Er staan heel wat thema's met concrete doelstellingen op de dagorde, zoals
halvering van de honger in de wereld, halvering van het aantal mensen dat met minder dan
één dollar per dag moet leven, halvering van ht aantal mensen dat het zonder veilig
drinkwater moet stellen, meer en beter sanitair water voor meer mensen, betere scholing
voor meer kinderen, met gelijkheid tussen jongens en meisjes; forse vermindering van
kraambed- en kindersterfte, ht afremmen van aids en malaria. Timing: tegen het jaar 2015.
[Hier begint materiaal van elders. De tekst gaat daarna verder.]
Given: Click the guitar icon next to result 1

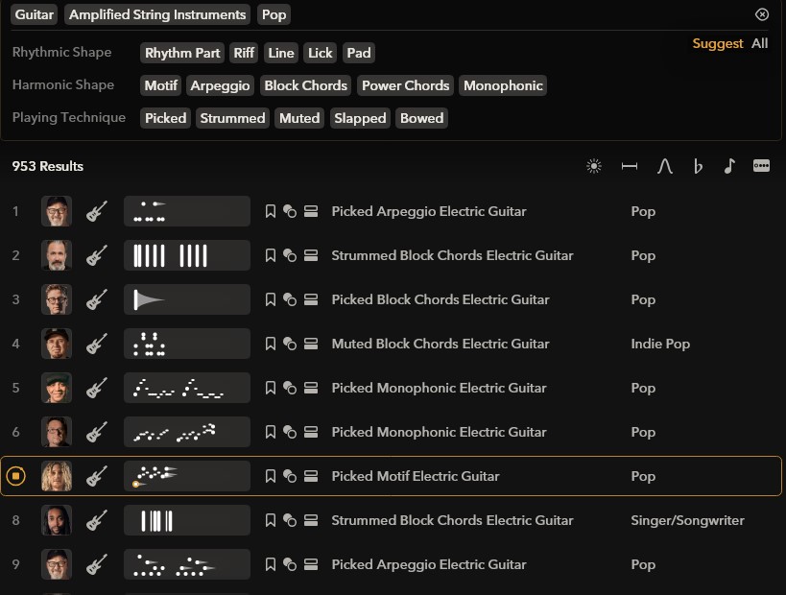Looking at the screenshot, I should pos(96,211).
Het grote probleem is echter dat de wereldpolitiek zijn greep op de wereldeconomie
grotendeels of zelf bijna helemaal verloren is. De antiglobaliste Noreena Hertz legt er de
nadruk op dat we vandaag een stille overname meemaken waardoor de industriële
multinationals de macht over de wereld overnemen van de politiek. De top van Johannesburg
zal hiervan bevestiging brengen of nieuwe wegen aantonen waarlangs we die stille overname
een halt kunnen toeroepen in het voordeel van miljarden mensen die vandaag sterk bedreigd
worden door honger en armoede.
In zijn openingsrede heeft de Zuid-Afrikaanse
president Mbeki erop gewezen dat wij leven in een wereld waarin een rijke minderheid
geniet van een nooit eerder geziene graad van consumptie, comfort en welvaart, terwijl een
arme meerderheid 'geniet' van een dagelijks hard labeur, ziekte en mensonterende
toestanden. De rijke landen, zo zei hij, moeten dringend deze 'globale apartheid' stoppen.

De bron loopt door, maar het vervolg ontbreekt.